The Role of Reactive Oxygen Species (ROS) in the Expression of Endothelial Adhesion Molecules in Allergic Inflammation

Abstract

In the pathogenesis of allergic diseases, such as atopic dermatitis, the expressions of adhesion molecules and subsequent adhesion of inflammatory cells to endothelial cells are necessary. It is known that reactive oxygen species(ROS) are important second messengers in this process. We studied the effect of allergic reaction-related cytokines on the production of ROS as well as the role of ROS in the expressions of adhesion molecules in the human dermal microvascular endothelial cells(HDMECs). The generation and expressions of ROS and adhesion molecules were determined by FACstar and ELISA, respectively after stimulations with H2O2, IL-1α, TNF-α, IL-4, IL-13, and H2O2 combined with cytokines and cytokines combined with antioxidants.
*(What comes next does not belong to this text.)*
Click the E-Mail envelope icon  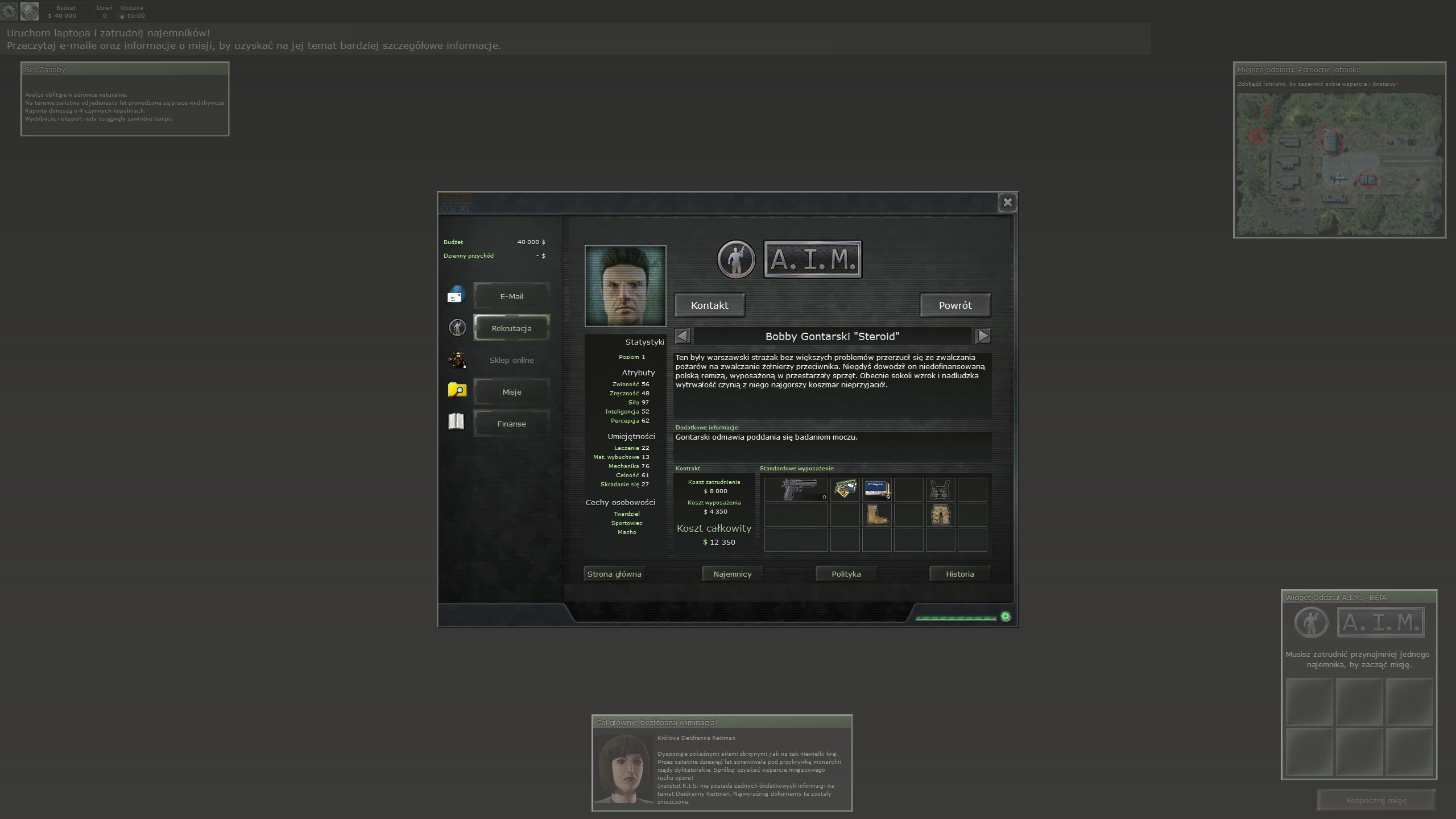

The results are: 1)Stimulations of HDMECs with IL-1α, TNF-α, IL-4 and IL-13 increased production of ROS at early time points from 15 min to 30 min after incubation. The expressions of ICAM-1, VCAM-1 and E-selectin were upregulated or induced by IL-1α and TNF-α while the expression of VCAM-1 was induced by IL-4, IL-13. 2)The stimulation of HDMECs with H2O2 upregulated or induced the expressions of ICAM-1, VCAM-1 and E-selectin but no synergistic or additive effect was found between cytokines and H2O2. 3)The expressions of the adhesion molecules upregulated or induced by cytokines were variably inhibited by antioxidants. These findings suggest that ROS play an important role in the expressions of the ICAM-1, VCAM-1 and E-selectin induced by allergic reaction-related cytokines and that pharmaceutical approaches manipulating reduction-oxidation mechanism could lead to a new therapeutic approach for allergic diseases.